FDA authorizes lower dose of Regeneron antibody cocktail for COVID-19
The FDA has authorized a lower dose of Regeneron’s antibody cocktail to treat COVID-19, which the company said may help more patients access the treatment.
In an updated emergency use authorization (EUA), the FDA lowered the dose to 1,200 mg — 600 mg of casirivimab and 600 mg of imdevimab — which is half the dose that was authorized under the original EUA issued in November.
The updated EUA also allows the cocktail, called REGEN-COV, to be delivered subcutaneously “when IV infusion is not feasible and would lead to a delay in treatment.”

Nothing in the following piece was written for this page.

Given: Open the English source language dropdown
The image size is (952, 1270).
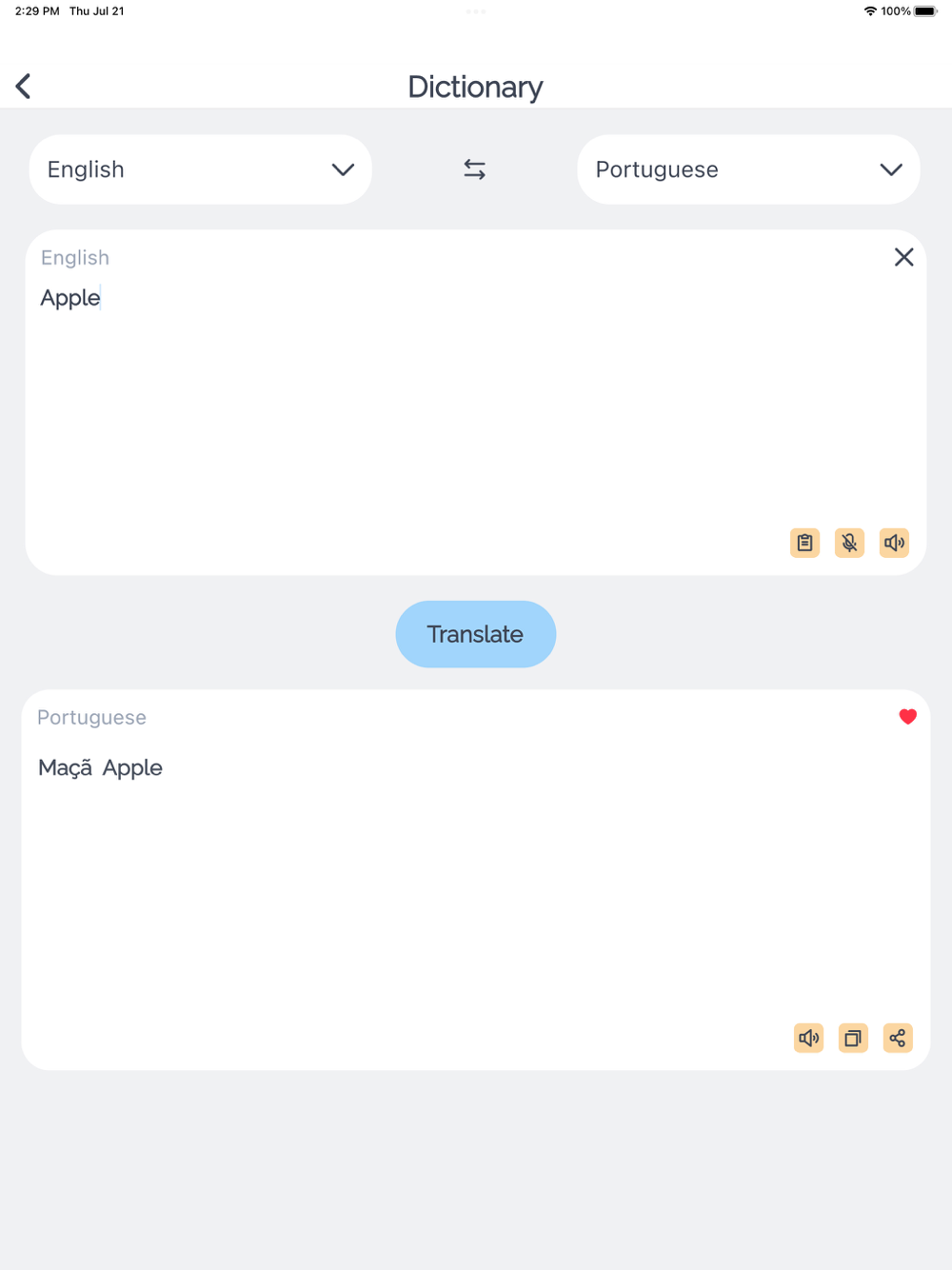Looking at the screenshot, I should 201,169.
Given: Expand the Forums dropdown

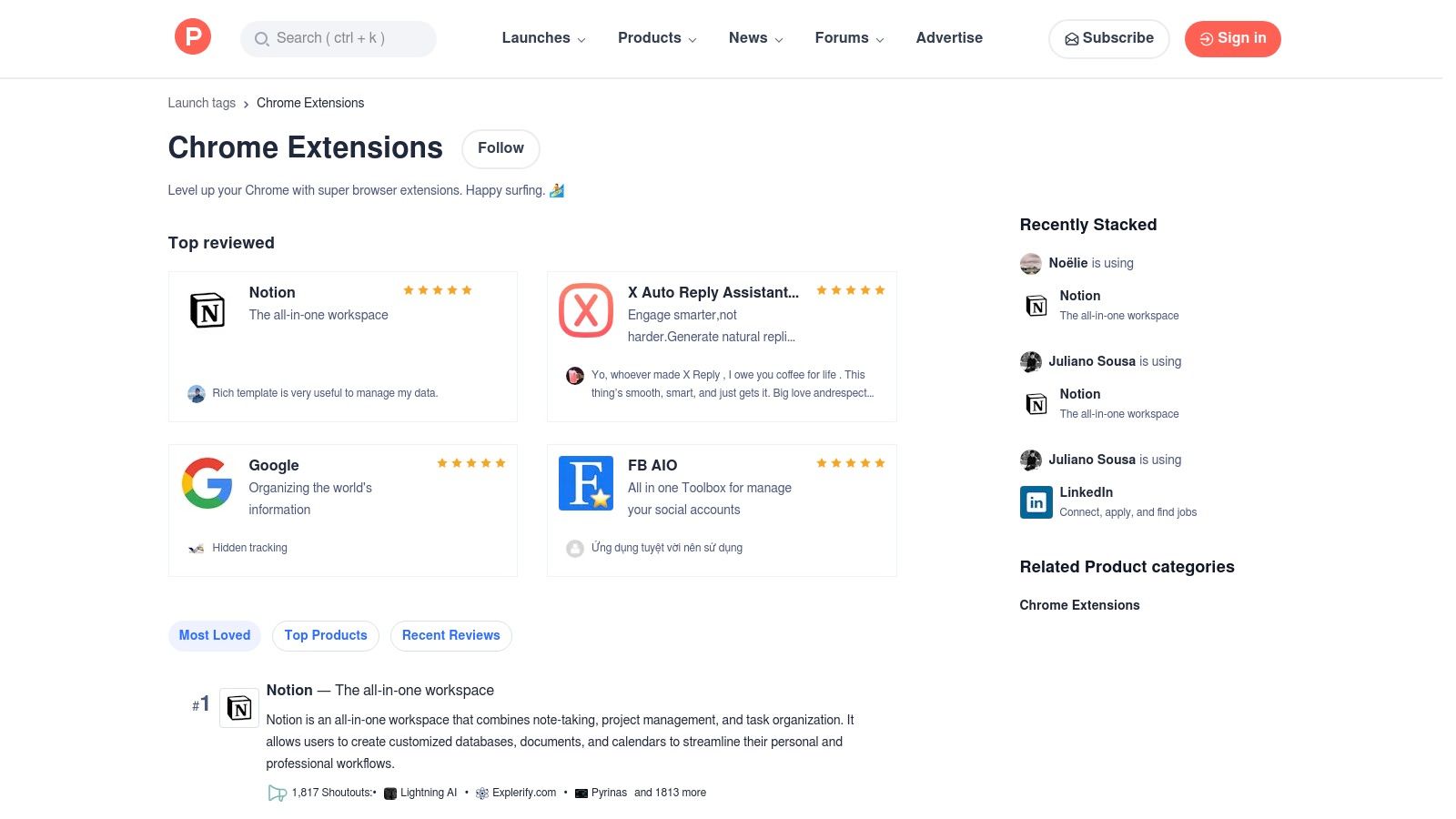Looking at the screenshot, I should [842, 38].
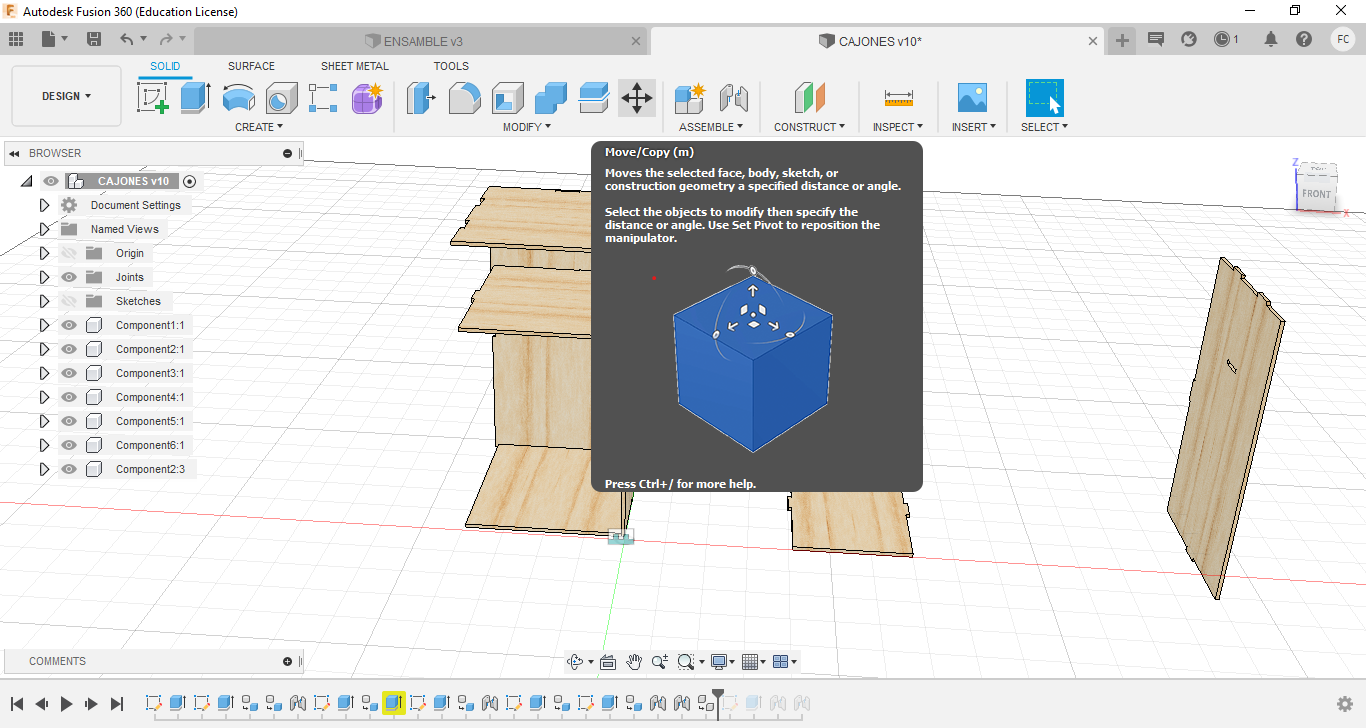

REGEN-COV is available for free from the U.S. government to treat patients aged 12 years or older with mild-to-moderate COVID-19 who are at high risk for progression to severe COVID-19, including hospitalization or death.
"Despite increased use of vaccines, thousands of patients are still becoming infected in the United States every day, with many at high risk of serious complications from COVID-19. Unfortunately, to date, only a fraction of patients eligible for antibody treatments have received them, which we hope will change based on this updated FDA authorization," Regeneron President and Chief Scientific Officer George D. Yancopoulos, MD, PhD, said in a news release.
The updated EUA was based on the results of several trials, including a phase 3 trial that was presented recently at the American Thoracic Society International Conference that demonstrated a consistent treatment effect between the two doses.
In its treatment guidelines, the Infectious Diseases Society of America suggests using REGEN-COV or another antibody cocktail containing bamlanivimab and etesevimab to treat ambulatory patients with mild-to-moderate COVID-19 who are at risk for progression to severe disease.